» Source excerpt
++++++++++++++++++++

Making Python run faster: a case study

December 25, 2016

As a langauge, Python was originally designed for faster development cycles, and not for execution speed. This principle remains very much alive today, and although it has garnered the language a bad reputation for its sluggishness, there are a few very common antipatterns that you can avoid to make your Python run faster. In this post, I will demonstrate some of these ideas by exploring solutions to a very simple algorithm: calculating the average (or, to be more precise, the arithmetic mean) out of a list of integers.

For our experiment, we’ll time our functions on three lists of different lenghts, as the size of the list will affect our solution’s runtime. We can start by generating some test data:

import random
random.seed(1)

lengths = [10, 100, 1000]
lsts = [[random.randint(0, 100) for _ in range(length)] for length in lengths]
# [[17, 72, ...another 8], [83, 48, ...another 98], [3, 60, ...another 998]]

With our three test lists, we can start writing up solutions. Notice that all our functions will start with an if lst check, since we’ll only return a value if a list isn’t empty.

The naive solution

Let’s start simple. We iterate through the indices of the list, and we keep track of two values as we go: the running sum, and the running count. When we get to the end, we return the sum over the count. That is the very definition of how to calculate an average.

def mean1(lst):
    if lst:
        running_sum = 0
        running_count = 0
        for i in range(len(lst)):
            running_sum += lst[i]
            running_count += 1
        return running_sum / running_count

This gives us the right solution, and the following runtimes:

List Length	10	100	1000
Runtime (µs)	1.483	9.789	129.695

We can surely do better, though.

++++++++++++++++++++

» Provided data
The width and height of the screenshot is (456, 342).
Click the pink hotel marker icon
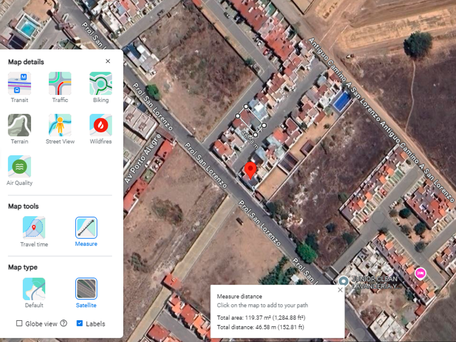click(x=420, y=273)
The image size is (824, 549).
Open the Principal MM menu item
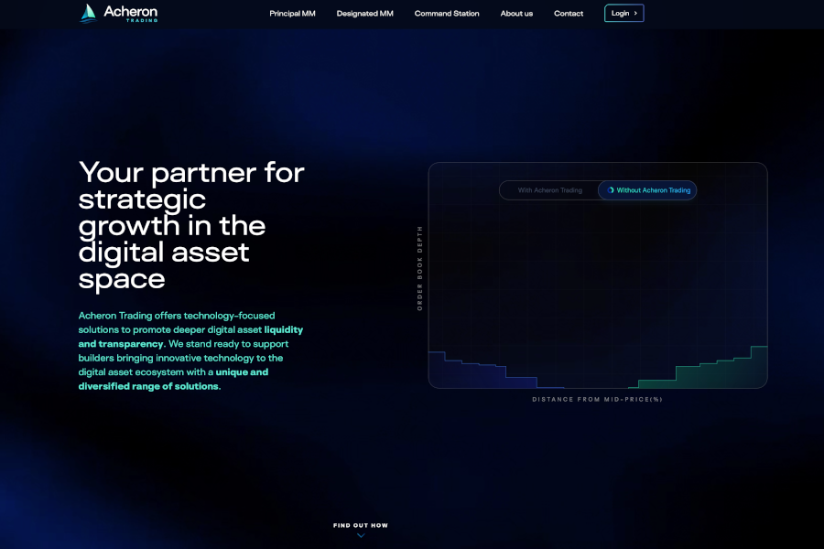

++++++++++++++++++++

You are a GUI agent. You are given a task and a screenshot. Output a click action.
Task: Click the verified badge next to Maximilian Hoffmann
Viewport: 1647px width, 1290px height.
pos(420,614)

++++++++++++++++++++

» Exercises to complete
1. From the Python speed case study, list each runtime reported for mean1 together with its list length.
2. Pick up the Python speed case study after its final sentence, "We can surely do better, though."
The records are separate material with no connection to the Python speed case study.

» Answers in order
1.
10 items: 1.483 µs
100 items: 9.789 µs
1000 items: 129.695 µs

2.
Still naive, but more pythonic

If you work with Python long enough, or if you peruse questions on it on Stack Overflow, you’ll see the word pythonic pop up again, and again. Generally, it refers to concise and readable patterns that the community tends to follow. Most times, their popularity is based on actual efficiencies, and well deserved, even if their users don’t even know that’s the case. The word can take the place of “clean,” or “idiomatic,” but ultimately has no real meaning.

What makes the answer above not pythonic, you ask? The iteration pattern. If you come from a language like C/C++, or even Java, you’re probably used to processing iterables via indexing, leading to code like:

for i in range(len(lst)):
    num += lst[i]

While this case looks simple, in more complex algorithms it can be hard to keep track of the i’s and j’s to grab objects out of our list by an index. In Python, most cases of range(len(lst)) are a mistake that we can avoid via the iterator protocol, or perhaps with enumerate if indexed access is unavoidable. This helps us not only make our code more readable, but also more efficient:

def mean2(lst):
    if lst:
        running_sum = 0
        running_count = 0
        for number in lst:
            running_sum += number
            running_count += 1
        return running_sum / running_count

As you can see below, we get a nice performance bump, especially as our input list grows:

List Length	10	100	1000
Runtime (µs)	0.956	7.647	97.220

The preferred way, falling into C

One of the virtues of Python, is that under the hood it is written in very efficient C code. While rolling our own functions tends to be fun, in most cases there is some built-in method that we can call to do the work for us. Knowing that such functions exist, and thinking of them when solving problems is half the battle when writing Python. In this case, its the sum and len functions that we want to invoke:

def mean3(lst):
    if lst:
        return sum(lst) / len(lst)

Since Python’s len implementation on lists takes constant time, the time complexity is dominated by the O(N) operation required to sum, iterating over the numbers only once. (Thanks to Leon Sasson for reminding me that len is O(1))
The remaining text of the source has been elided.